La ragazza si stava rivestendo con una lentezza snervante ma non riuscì a dirle altro e si limitò a osservarla nello specchietto retrovisore: aveva il viso accaldato e alcuni segni rossi sul collo. Il sesso con lei gli aveva fatto scoprire una parte di sé estremamente passionale che, per abitudine o poco coraggio, aveva mantenuto nascosta: vederla ondeggiare sul proprio ventre era perdere la ragione, mordere la sua pelle era soddisfare un istinto mai appagato e ascoltare la sua voce gridare suppliche spezzate dall’orgasmo era sentirsi finalmente uomo, era cancellare ogni altro pensiero.
Quando salì sul sedile anteriore si strinse nelle spalle, come infreddolita.
“Tutto bene?” le domandò.
“Sì.” A quella risposta fu lui a rabbrividire: non avrebbe mai trovato una parola adatta per descrivere il suo tono di voce perché sembrava solo seta… lacerata da chiodi appuntiti.

Cosa sono ora io?
Cosa sono, mio Dio?
Resta poco di me
io che parlo con te
io che parlo con te
di...

Perché è già notte? Non era mattina, un momento fa, quando lei se ne è andata regalandogli quel sorriso malinconico?
Perché se ne sta lì, chiuso in auto, invece di salire a casa? Perché non riesce togliersi dalla testa quegli occhi, quel gesto silenzioso? Perché quell’ultimo bacio a fior di labbra aveva un sapore così amaro? Perché il cellulare abbandonato sui sedili posteriori continua a ronzare e non lo lascia in pace? Perché?
Piangerebbe volentieri, ora che nessuno può ridere o provare pietà per la sua debolezza, ma il mal di testa è troppo forte e la situazione già abbastanza deprimente.
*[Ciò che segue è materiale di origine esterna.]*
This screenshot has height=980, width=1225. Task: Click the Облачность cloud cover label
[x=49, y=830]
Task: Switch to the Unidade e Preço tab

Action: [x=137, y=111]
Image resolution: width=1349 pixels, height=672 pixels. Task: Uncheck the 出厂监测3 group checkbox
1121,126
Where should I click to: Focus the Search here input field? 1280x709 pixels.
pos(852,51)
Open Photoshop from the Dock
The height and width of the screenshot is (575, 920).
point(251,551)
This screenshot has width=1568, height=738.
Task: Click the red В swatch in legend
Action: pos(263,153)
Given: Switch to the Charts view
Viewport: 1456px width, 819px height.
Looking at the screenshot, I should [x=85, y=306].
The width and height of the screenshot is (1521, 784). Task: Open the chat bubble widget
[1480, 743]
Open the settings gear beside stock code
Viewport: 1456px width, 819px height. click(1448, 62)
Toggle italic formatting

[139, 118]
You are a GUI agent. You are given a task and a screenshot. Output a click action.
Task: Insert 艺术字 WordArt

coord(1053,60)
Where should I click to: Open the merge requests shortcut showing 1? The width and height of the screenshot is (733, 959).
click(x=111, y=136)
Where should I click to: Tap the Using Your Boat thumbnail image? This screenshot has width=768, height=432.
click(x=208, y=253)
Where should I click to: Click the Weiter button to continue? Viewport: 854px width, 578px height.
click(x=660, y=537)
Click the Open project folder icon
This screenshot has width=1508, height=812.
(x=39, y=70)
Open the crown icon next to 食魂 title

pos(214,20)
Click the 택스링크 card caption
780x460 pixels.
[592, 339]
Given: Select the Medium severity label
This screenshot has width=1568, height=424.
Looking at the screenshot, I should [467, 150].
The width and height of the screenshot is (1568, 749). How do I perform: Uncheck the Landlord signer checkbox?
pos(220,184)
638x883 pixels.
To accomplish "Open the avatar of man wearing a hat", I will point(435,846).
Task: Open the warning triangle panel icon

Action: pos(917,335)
Salirebbe volentieri a casa se solo non avesse il terrore di scontrarsi con lo sguardo di sua moglie, preoccupato, spaventato e così tristemente vuoto seppur bellissimo. Che uomo sarebbe se, guardandola, vomitasse una bugia e una scusa? Se baciandola si sforzasse di convincerla (o convincersi) che l’ama ancora e che tutto è come prima? Che uomo sarebbe se davanti alla sua fede fingesse di non avere colpa?
Ha ancora il suo odore addosso.
Ha nuovamente l’anello al dito.

Anna.
Anna.
Anna!


 










come già accennato le parti in corsivo sono le parole di quella splendida canzone
di Lucio Battisti, Anna. Non so voi ma ogni volta che l'ascolto non so mai bene cosa provare.
La sua interpretazione è indescrivibile, mi lascia sconvolta tutte le volte.